Reproduce the lines below exactly. Skip images.

• **SOURCE DATA**
_ _ _
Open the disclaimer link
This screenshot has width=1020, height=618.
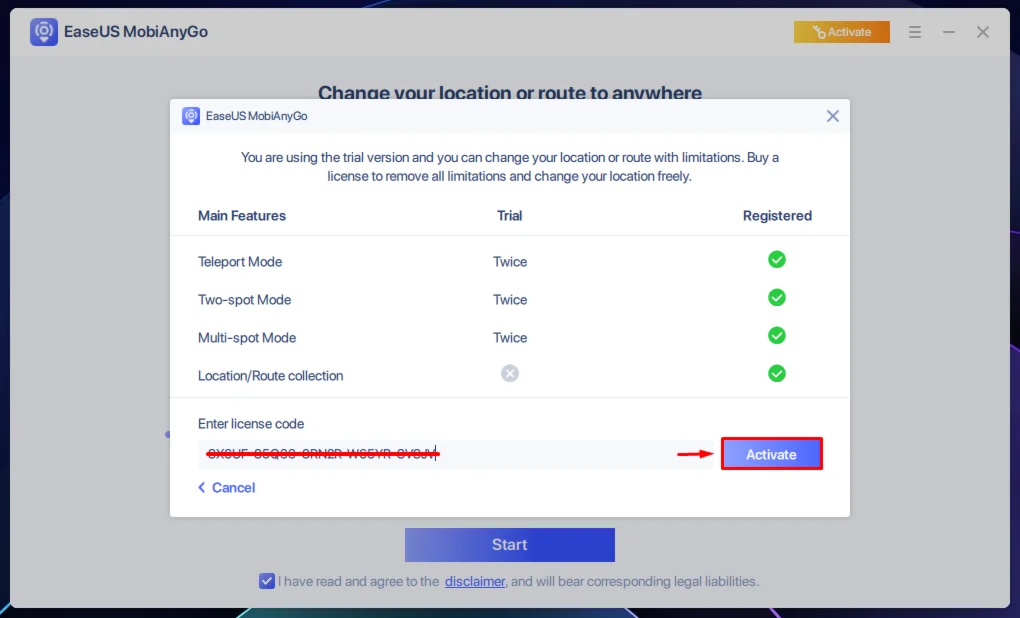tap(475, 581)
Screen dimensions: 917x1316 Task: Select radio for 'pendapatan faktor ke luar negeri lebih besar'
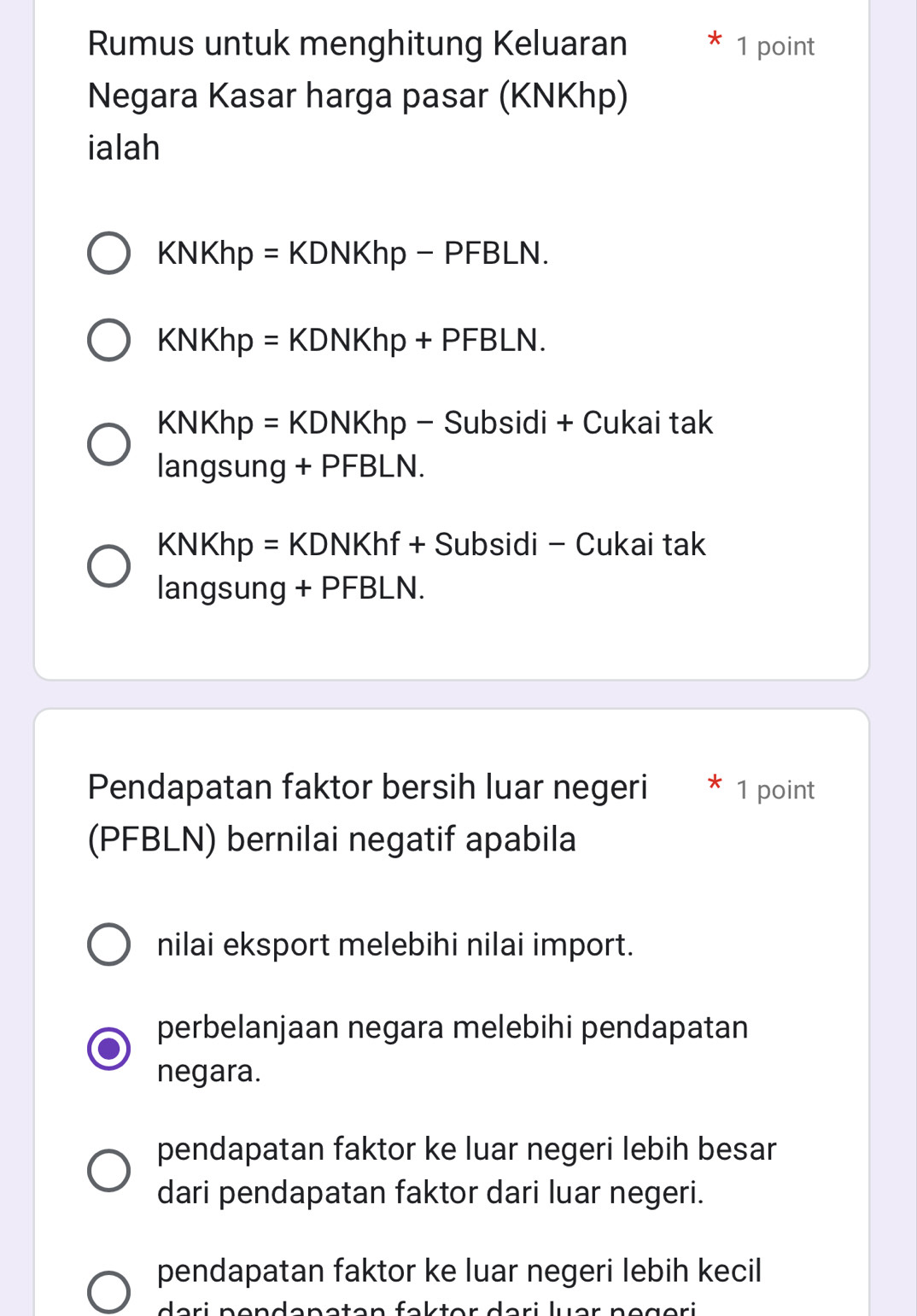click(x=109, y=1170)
_ _ _
• **EXPECTED ANSWER**
Open the disclaimer link
This screenshot has width=1020, height=618.
tap(475, 581)
Screen dimensions: 917x1316 Task: Select radio for 'pendapatan faktor ke luar negeri lebih besar'
click(x=109, y=1170)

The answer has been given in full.